"No."

She was pacing back and forth in front of his chair in a way that was almost man-like; but her contemptuous impatience made her dangerously beautiful. Suddenly she stopped and turned upon him, and there were sharp claws in the kitten-buffetings.

"Do you know you are spoiling a future that most men would hesitate to throw away?" she asked. "While you have been a man of one idea in this railroad affair, we haven't been idle—your newspaper and political friends, and Ormsby and I. You are ambitious; you want to succeed; and we have been laying the foundations for you. The next election would give you anything in the gift of the State that a man of your years could aspire to. Have you known this?"

"I have guessed it," he said quite humbly.

"Of course you have. But it has all been contingent upon one thing: you were to crush the grafters in this railroad struggle—show them up—and climb to distinction yourself on the ladder from which you had shaken them. It might have been done; it was in a fair way to be done. And now you turn back and leave the plow in the furrow!"

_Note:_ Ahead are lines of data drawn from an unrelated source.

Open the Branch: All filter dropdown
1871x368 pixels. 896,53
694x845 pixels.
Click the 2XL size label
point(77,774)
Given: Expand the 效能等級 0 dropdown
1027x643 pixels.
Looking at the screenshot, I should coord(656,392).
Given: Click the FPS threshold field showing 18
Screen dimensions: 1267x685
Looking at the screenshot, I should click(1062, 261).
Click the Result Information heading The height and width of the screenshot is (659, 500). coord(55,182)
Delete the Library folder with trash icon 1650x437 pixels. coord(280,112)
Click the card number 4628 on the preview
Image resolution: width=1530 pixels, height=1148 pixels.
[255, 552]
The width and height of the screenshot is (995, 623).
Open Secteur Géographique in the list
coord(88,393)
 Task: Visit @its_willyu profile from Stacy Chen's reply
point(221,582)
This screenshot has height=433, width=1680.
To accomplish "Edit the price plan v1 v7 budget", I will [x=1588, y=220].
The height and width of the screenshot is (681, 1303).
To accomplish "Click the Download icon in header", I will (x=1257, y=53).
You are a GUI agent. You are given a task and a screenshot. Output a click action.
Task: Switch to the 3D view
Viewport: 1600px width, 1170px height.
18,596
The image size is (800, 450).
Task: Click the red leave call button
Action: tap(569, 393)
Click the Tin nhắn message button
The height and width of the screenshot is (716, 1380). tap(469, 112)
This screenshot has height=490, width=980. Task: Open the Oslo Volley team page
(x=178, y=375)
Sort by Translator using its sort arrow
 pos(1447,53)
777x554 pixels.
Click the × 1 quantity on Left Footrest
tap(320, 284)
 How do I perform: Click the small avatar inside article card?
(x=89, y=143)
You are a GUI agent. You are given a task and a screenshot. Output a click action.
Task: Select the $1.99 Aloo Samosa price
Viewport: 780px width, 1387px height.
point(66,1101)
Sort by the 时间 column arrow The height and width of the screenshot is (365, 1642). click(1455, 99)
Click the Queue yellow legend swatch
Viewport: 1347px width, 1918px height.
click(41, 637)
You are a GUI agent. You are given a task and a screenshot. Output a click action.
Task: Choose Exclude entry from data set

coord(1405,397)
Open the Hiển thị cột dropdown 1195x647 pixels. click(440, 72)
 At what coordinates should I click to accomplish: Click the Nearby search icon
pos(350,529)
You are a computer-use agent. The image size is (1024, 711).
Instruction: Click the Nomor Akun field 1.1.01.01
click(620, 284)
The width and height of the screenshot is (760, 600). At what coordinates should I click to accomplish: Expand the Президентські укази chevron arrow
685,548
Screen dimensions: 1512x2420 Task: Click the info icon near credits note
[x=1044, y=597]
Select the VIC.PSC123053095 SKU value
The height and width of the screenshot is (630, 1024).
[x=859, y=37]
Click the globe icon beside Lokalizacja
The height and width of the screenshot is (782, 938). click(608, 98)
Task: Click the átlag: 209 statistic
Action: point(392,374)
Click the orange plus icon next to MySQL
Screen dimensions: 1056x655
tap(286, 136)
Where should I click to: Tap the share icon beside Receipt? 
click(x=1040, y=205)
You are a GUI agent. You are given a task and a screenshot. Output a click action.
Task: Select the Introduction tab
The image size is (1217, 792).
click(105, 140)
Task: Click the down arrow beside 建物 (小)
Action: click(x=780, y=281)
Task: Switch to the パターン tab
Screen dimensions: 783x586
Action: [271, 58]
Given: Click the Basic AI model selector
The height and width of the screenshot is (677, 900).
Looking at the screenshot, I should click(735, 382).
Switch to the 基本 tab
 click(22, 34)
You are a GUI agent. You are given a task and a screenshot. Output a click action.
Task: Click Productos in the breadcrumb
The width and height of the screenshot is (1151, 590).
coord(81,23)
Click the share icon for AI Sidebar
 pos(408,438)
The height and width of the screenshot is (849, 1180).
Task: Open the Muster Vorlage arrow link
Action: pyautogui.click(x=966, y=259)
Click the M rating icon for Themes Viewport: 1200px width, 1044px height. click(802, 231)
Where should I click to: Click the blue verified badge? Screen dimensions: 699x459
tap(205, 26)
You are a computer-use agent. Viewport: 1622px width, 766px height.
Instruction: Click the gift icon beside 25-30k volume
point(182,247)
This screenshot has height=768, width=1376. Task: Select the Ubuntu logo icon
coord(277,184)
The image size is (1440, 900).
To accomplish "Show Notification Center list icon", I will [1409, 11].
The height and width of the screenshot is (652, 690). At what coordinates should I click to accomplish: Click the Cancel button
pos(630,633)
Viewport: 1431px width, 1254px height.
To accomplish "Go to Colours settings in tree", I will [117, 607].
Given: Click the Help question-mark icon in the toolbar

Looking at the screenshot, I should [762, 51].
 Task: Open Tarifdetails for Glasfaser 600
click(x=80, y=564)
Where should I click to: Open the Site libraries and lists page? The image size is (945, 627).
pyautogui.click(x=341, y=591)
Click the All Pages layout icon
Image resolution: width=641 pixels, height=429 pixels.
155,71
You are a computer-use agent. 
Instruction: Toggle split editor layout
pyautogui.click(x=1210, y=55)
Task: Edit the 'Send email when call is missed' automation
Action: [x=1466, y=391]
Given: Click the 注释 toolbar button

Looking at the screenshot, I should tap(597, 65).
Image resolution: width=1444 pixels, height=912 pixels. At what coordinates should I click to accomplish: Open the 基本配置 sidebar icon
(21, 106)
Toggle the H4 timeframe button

There was more of a like quality—a good bit more; some of it regretful; all of it pungent and logical from Miss Van Brock's point of view; and Kent was no rock not to be moved by the small tempest of disappointed vicarious ambition. Wherefore he escaped when he could, though only to begin the ethical battle all over again; to fight and to wander among the tombs in the valley of indecision for a week and a day, eight miserable twirlings of the earth in space, during which interval he was invisible to his friends and innocuous to his enemies.

On the morning of the ninth day Editor Hildreth telephoned Miss Van Brock to ask if she knew where Kent could be found. The answer was a rather anxious negative; though the query could have been answered affirmatively by the conductor and motorman of an early morning electric car which ran to the farthest outskirts of the eastern suburb of the city. Following a boyish habit he had never fully outgrown, Kent had once more taken his problem to the open, and the hour after luncheon time found him plodding wearily back to the end of the car line, jaded, dusty and stiff from much tramping of the brown plain, but with the long duel finally fought out to some despairing conclusion.

The City Hall clock was upon the stroke of three when the inbound trolley-car landed him in front of the Clarendon. It was a measure of his purposeful abstraction that he went on around the corner to the Security Bank, dusty and unpresentable as he was, and transferred the packet of incriminating affidavits from the safety deposit box to his pocket before going to his rooms in the hotel.

This paper weapon was the centering point of the struggle which had now lasted for nearly a fortnight. So long as the weapon was his to use or to cast away, the outcome of the moral conflict hung in the balance. But now he was emerging from the night wanderings among the tombs of the undecided.

"I can't give it up; there is too much at stake," he muttered, as he trudged heavily back to the hotel. And before he went above stairs he asked the young woman at the house telephone exchange to ascertain if Governor Bucks were in his office at the capitol, and if so, if he were likely to remain there for an hour.